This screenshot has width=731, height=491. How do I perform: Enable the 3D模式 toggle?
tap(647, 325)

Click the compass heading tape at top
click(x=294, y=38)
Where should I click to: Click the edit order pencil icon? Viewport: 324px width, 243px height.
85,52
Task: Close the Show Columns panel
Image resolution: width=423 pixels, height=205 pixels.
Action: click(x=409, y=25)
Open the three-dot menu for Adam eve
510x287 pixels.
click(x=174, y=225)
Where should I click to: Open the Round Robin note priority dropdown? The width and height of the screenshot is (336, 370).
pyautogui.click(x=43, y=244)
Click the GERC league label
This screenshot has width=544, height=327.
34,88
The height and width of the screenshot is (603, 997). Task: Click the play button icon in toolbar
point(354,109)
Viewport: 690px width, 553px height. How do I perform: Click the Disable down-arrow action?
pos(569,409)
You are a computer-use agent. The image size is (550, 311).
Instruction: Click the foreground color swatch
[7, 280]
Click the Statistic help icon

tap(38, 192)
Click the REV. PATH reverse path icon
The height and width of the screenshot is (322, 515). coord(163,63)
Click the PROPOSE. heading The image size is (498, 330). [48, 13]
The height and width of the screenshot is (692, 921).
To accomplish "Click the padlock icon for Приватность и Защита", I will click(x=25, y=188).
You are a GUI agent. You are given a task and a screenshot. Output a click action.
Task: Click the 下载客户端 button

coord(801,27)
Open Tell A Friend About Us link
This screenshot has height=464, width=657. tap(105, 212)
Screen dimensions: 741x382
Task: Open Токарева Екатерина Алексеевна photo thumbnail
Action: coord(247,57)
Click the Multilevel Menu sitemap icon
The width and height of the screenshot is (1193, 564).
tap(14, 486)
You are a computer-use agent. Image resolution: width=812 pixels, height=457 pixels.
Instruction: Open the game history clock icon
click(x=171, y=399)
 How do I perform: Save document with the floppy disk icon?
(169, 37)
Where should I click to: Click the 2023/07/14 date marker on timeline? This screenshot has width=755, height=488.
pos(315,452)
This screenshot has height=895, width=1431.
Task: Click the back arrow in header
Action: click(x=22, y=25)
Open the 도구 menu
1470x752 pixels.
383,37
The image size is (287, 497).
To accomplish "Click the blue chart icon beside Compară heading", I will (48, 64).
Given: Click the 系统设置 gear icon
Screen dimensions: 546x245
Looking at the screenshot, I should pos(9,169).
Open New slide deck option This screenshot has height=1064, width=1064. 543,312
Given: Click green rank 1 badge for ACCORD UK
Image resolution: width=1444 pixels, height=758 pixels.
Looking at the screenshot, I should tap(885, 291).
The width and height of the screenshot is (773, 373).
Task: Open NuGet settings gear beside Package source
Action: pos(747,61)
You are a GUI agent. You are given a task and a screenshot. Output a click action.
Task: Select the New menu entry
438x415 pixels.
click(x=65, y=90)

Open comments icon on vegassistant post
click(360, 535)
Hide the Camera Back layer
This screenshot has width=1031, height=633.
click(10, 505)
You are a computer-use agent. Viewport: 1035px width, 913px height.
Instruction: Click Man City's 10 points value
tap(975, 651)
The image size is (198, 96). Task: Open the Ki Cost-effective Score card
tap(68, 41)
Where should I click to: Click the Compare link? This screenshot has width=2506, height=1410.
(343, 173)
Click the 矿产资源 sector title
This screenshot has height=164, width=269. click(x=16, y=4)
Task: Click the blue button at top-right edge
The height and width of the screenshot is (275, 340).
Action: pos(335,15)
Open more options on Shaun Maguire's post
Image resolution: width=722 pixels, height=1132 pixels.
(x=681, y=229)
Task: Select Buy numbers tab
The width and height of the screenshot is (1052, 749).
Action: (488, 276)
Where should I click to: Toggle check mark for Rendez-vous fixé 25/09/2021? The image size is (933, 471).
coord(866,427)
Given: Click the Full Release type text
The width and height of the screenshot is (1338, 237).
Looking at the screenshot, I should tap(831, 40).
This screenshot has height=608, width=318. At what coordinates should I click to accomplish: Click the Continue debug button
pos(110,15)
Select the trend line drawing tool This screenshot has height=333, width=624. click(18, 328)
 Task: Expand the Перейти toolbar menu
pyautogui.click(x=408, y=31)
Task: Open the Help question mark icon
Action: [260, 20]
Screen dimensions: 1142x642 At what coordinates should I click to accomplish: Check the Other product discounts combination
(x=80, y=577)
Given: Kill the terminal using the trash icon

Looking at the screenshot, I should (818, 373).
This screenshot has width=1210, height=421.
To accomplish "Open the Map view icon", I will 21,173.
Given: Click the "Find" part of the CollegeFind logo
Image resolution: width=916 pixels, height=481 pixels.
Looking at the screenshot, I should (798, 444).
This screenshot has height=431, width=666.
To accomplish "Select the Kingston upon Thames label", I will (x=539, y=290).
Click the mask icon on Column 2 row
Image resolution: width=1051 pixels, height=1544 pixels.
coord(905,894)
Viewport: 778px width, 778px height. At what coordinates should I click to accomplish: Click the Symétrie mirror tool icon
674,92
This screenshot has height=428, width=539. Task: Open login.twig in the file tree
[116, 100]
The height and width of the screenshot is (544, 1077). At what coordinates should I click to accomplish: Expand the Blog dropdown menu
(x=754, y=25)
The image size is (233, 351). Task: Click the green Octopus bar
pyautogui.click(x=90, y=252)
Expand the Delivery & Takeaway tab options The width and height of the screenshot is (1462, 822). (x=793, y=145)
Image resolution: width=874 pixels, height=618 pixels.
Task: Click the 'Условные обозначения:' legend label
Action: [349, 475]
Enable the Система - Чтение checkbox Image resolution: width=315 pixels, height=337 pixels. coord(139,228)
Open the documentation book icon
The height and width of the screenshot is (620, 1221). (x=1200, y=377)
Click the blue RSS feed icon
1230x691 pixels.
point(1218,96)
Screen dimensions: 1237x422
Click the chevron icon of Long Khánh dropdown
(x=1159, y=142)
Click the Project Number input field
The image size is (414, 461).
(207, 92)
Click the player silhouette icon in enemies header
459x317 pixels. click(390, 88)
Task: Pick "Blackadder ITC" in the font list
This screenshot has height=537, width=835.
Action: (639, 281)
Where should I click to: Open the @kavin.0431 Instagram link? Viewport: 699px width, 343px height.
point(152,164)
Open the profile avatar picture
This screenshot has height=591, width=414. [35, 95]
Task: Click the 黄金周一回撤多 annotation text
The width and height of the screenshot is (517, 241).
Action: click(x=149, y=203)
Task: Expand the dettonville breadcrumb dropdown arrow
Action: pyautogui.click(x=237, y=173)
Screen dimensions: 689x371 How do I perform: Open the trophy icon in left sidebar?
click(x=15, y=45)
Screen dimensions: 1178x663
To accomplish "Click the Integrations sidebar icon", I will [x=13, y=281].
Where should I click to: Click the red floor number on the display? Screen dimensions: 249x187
• • • • •
**Stated exercise**
Which lines of the items contain the word "link"? Gather each of them.

**Expected answer**
Open Tell A Friend About Us link
Where should I click to: Click the Compare link? This screenshot has width=2506, height=1410.
Where should I click to: Open the @kavin.0431 Instagram link? Viewport: 699px width, 343px height.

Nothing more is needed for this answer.